If dist is provided, a generic (slow) method is used. If dist is not provided and the inputs A,B are one dimensional vectors of numbers, a fast method is used. The fast method handles long time series, length(A) = length(B) = 100k takes less than 30s.

If the time-series is sampled very fast in relation to the time scale on which interesting things happen, you may try the function resample(T, fraction::Real) to reduce the amount of data to process. Example, resample(T, desired_samplerate/original_samplerate).

Motif grouping

Using the fake data from the example above, we can do

k = 2
mot = motifs(profile, k; r=2, th=5)
plot(profile, mot)
# plot(mot) # Motifs can be plotted on their own for a different view.
  • k is the number of motifs to extract
  • r controls how similar two windows must be to belong to the same motif.

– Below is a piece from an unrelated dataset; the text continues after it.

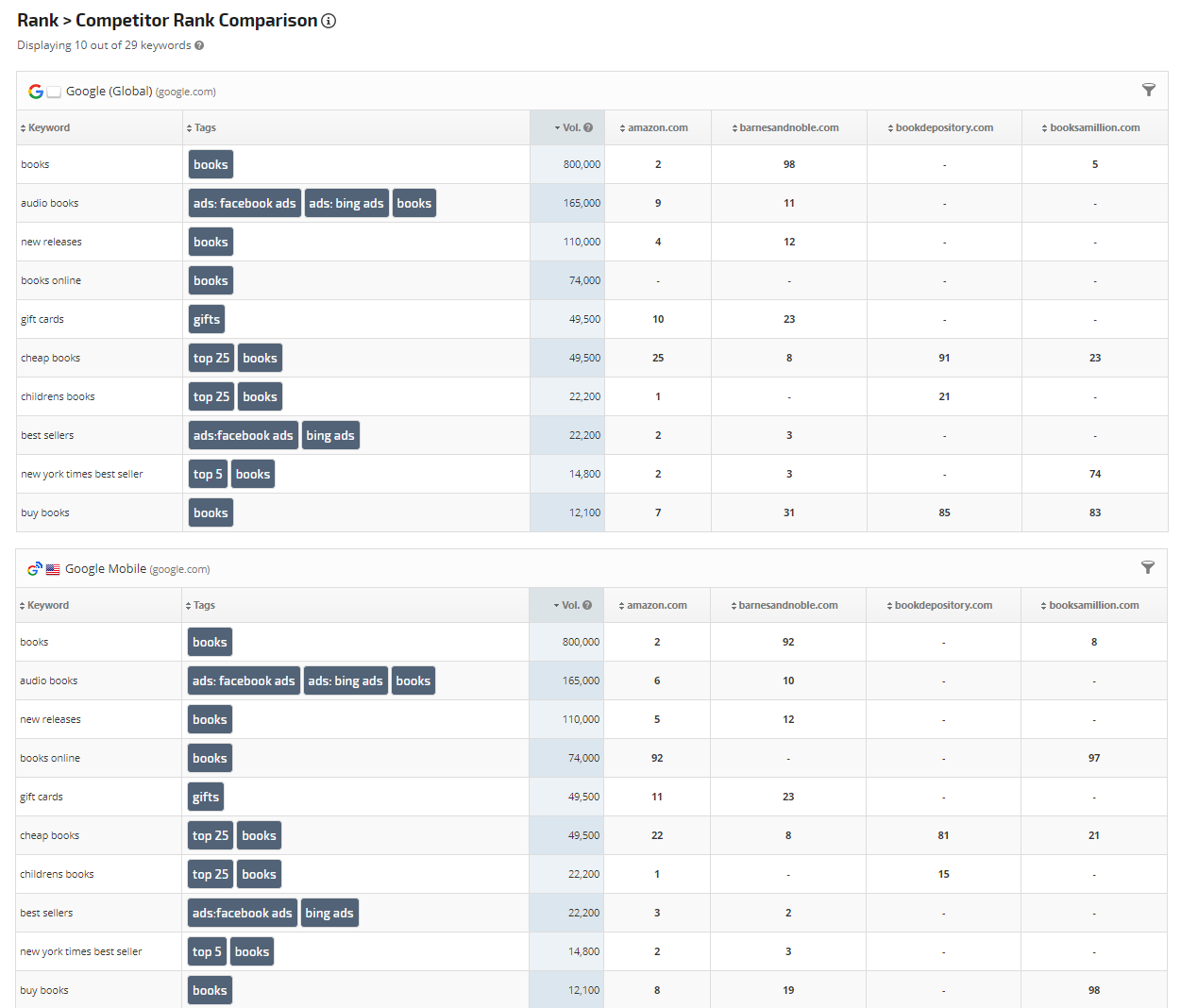1181x1008 pixels.
Task: Click the US flag icon beside Google Mobile
Action: (x=53, y=569)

A higher value leads to more windows being grouped together.
  • th is a threshold on how nearby in time two motifs are allowed to be. motif_plot

Also see the function anomalies(profile) to find anomalies (or outliers) in the data, sometimes called discords.

Arbitrary metrics and input types

The matrix profile can be computed for any sequence of things that has a "time axis" and a notion of distance. The examples so far have dealt with one-dimensional arrays of real numbers with the Euclidean metric, for which the matrix profile is particularly efficient to compute. We do not have to limit ourselves to this setting, though, and matrix_profile accepts any array-like object and any distance function on the form dist(x,y). The interface looks like this

profile = matrix_profile(T, m, dist)

If T is a high-dimensional array, time is considered to be the last axis. T can also be a vector of any arbitrary julia objects for which the function dist(x,y) is defined. Note that if T has a long time dimensions, the matrix profile will be expensive to compute, 𝒪(n²log(n)). This method does not make use of the STOMP algorithm, since this is limited to one-dimensional data under the Euclidean metric.

MP distance

See mpdist(A,B,m).

Segmentation / change-point detection

The most likely segmentation of a time series into two is calculated using segment(p::Profile). A more detailed analysis can be performed using sp = segment_profile(p::Profile) which returns a vector of the same length as p, where a low value at index i indicates that few nearest-neighbor arcs pass over index i, sp thus form sort-of a "segmentation profile".

Time series snippets

To summarize a time series in the form of a small number of snippets, we have the function snippets.

snips = snippets(T, 3, 100)
plot(snips)

snippets

The arguments to snippets are

  • The time series
  • The desired number of snippets
  • The length of each snippet
  • Optional m: the length of a small subsequence to be used internally, defaults to 10% of the snippet length.

This function can take a while to run for long time-series, for length(T) = 15k, it takes less than a minute on a laptop. The time depends strongly on the internal window length parameter.

MASS

mass(x::AbstractVector{T}, y::AbstractVector{T}, k)

  • x: Data
  • y: query
  • k: window size, must be at least length(y)

DAMP

damp(T, m, ind = length(T) ÷ 10)

DAMP algorithm for anomaly detection in time series with repeated patterns.

  • T: Time series
  • m: Subsequence length (choose as approximate period of repeating patterns)
  • ind: Location of split point between training and test data, defaults to 10% of the data.

Returns the left-approximate Matrix Profile. Large values indicate anomalies.